I had my first ‘being alone’ moment today as I grappled with
a lid to a fussy jar of pasta sauce. I scrunched up my face and even did a
little dance to no avail. I danced around my tiny one bedroom-kitchen-half a
hall apartment hoping that by some stroke of luck, the cap would undo itself.
Out of pity if nothing else.
After ten minutes of acute hunger and fitful dancing, I gave
up.
Half-heartedly, I knocked on my landlord’s door. A kindly
Coorgi gentleman, he would make his tch-tch face at the sauce bottle. He’s not
a fan of packaged foods. He’s clearly not a fan of how I do things. If I ever
miss a parent, I usually land up there for lunch.
But the universe seemed to conspire against my will to
cook—no one answered the door. I trudged back, intensely annoyed that I’d have
to skip dinner. I needed another pair of hands. Dare I say it—a pair of man
hands. (And then I ducked to miss the well-aimed, vitriolic feminist spittle)
This is exactly the kind of predicament my mother says would
be averted if I got married. “You’d have someone to travel with,” she says,
tickling my travel bone, knowing where it tickles most.
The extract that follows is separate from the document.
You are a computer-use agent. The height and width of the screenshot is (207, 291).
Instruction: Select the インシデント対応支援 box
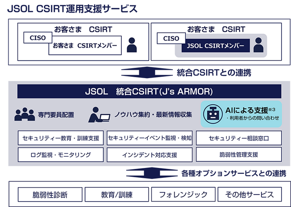click(x=150, y=155)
The opened bottle of
reedy pasta sauce would only be a bonus.
But what beyond travel plans? Can he make good bhindi? Maybe Shaadi.com should think about a bhindi
box. Or one for Spanish omelettes.
Living alone is a
revelation. I’ve done so little of it, that it remains an enigma to me how
people have done it their entire lives. Be content for who they are, in the
absence of a mirror or another person to talk to.
Sometimes it seems the fridge is trying to have a
conversation with me. When all else falls silent, it hums and creaks like an
old, old man. Frozen on the inside.
The silence falls like wet blanket. It gets darker quicker
under the canopy of trees that makes little squares of the sky. If I listen
close then I can hear the crickets, the night guard, the baby in the balcony
across the road, the water falling from the slanted roof onto the pebbles. Even
a guiltless fart once in a while.
I look at the little signs I’ve collected over these two
months—a cut knee from trying to rush out of an auto, a dented nail from
cutting the bhindi too fine, a backache from picking up clothes from all parts
of the tiny house. And the bills, always the bills.
The thing about living alone is that there’s so much time to
reflect on who you are, or who you’re trying to be. Not just in a
pseudo-intellectual, philosophical battle with your brain, but even on an
everyday level. It’s made me re-think my dependence on people, family, friends,
the need to prove to myself and the world that I’m a ‘social being’. For now, I’m
happy donning the new city cloak and turning invisible, unpalatable,
unreceptive. I like the feeling of being dissolved.
4 comments:
Next time, get a sharp knife and (carefully) make a hole in the lid of the jar. Should open up a treat. If that fails, find a way to either cool the jar or warm the lid, then open it with an oven glove on...
(an extract from "How men will respond to emotional problems with practical advice", chapter 387...)
I can cook Bhindi! and Open all your jars. WHAT ARE YOU DOING THINKING ABOUT SHAADI DOT COM when you're already married to me?! :D
(I will travel with you!)
Dave, indeed thank you very much for the advice.I tried warming the lid and it worked fine.